Mikhail Krasnyansky

Screws, Nails and Co.

One sunny Saturday afternoon, the Master, the one who owned the place, brought a hammer, a screwdriver and a tin can of nails and screws out of the closet to fix a broken hinge on the kitchen window. He set out his tools on the sunlit windowsill, donned his glasses and got right to it. In a little while, the Master's seven-year-old son came running in and cried, “Daddy, come quick, there’s our neighbors fighting hard the courtyard!” They both rushed out of the kitchen, but before doing that, the Master took off his glasses and put them down on the windowsill. So, the tools, the glasses, and the nails and screws were left all alone. The nails and screws began tossing and turning inside the can right away, engaging in a lively conversation.

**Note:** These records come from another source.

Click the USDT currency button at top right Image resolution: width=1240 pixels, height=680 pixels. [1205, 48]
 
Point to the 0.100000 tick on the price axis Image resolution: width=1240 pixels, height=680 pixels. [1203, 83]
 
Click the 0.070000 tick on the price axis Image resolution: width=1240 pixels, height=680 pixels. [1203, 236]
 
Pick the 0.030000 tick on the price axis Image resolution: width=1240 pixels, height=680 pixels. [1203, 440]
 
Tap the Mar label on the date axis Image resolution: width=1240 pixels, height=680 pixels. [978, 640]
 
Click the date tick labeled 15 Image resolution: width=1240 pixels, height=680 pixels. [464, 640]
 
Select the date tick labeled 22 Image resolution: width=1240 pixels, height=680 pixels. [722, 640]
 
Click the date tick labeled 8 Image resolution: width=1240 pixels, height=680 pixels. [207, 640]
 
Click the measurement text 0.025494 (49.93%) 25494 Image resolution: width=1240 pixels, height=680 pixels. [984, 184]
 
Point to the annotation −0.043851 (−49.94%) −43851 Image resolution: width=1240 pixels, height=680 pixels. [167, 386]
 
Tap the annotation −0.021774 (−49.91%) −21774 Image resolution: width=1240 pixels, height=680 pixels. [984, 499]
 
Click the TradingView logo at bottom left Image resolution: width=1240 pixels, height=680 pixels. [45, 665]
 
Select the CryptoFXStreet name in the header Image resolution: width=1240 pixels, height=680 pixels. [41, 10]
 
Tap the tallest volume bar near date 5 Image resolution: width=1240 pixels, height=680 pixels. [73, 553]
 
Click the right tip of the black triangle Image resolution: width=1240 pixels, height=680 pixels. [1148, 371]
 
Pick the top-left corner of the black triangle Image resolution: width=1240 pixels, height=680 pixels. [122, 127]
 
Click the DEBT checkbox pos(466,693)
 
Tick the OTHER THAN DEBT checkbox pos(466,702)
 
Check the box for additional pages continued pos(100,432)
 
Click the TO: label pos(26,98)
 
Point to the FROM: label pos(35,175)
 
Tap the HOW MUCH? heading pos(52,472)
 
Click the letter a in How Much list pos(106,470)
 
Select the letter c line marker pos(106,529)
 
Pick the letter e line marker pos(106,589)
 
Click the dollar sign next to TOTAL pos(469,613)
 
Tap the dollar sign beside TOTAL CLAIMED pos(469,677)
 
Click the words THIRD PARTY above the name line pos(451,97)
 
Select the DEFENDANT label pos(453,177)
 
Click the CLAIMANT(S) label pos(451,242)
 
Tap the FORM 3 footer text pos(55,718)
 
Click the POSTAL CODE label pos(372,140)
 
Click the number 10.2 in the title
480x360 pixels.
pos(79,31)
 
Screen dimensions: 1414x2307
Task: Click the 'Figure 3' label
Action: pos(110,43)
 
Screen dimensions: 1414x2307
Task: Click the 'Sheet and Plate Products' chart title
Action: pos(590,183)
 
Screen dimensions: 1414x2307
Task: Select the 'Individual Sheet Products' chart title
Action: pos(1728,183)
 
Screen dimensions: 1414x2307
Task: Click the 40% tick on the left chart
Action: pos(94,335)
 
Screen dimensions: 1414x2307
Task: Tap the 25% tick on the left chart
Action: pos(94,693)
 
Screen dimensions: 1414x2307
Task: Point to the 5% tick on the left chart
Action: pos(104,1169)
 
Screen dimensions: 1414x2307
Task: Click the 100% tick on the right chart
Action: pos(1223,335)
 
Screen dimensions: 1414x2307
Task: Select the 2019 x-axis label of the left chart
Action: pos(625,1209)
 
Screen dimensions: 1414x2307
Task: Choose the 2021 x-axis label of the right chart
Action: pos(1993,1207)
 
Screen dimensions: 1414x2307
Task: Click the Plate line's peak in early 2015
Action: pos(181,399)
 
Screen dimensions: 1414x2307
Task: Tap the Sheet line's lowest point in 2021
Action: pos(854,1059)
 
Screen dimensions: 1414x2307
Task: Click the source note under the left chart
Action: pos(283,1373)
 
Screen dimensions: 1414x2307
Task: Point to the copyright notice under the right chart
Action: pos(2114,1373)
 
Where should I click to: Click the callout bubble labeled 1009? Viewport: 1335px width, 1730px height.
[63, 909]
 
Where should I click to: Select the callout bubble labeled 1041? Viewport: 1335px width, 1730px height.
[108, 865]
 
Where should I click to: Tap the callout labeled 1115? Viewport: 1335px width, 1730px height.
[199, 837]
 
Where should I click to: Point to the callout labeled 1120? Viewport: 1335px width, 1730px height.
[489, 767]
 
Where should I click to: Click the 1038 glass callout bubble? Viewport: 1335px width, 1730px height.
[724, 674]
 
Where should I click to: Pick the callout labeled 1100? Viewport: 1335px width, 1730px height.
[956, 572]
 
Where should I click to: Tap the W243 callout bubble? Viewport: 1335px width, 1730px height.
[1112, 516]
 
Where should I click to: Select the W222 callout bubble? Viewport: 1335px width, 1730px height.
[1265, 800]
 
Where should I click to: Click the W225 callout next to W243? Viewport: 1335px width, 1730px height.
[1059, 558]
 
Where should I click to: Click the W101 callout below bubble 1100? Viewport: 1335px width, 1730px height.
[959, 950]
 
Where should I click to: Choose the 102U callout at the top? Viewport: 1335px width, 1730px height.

Old Screw: Ah, how good it is here, how bright and warm! Finally, we are getting some time in the sun.

Young Screw: Indeed, it is so boring to stay in that box all the time, in the darkness. I want change. I wish we were screwed into some thing already!

Old Screw: Didn’t you hear they now use a power tool to screw us in? Me, I am afraid I am going to get dizzy because of it. We old screws are more used to the leisurely pace of a regular manual screwdriver, when they slowly drive you in, oh, ever so tenderly.

Screwdriver: Oh, it is no fun for me to screw you, you bugger. Just you look at me: slim, smooth and long-legged, with an exquisite handle. And now look at you: a fat shorty, and with all that ugly carving, eew! I’d rather make a move on the Hammer, except he is ignoring me altogether.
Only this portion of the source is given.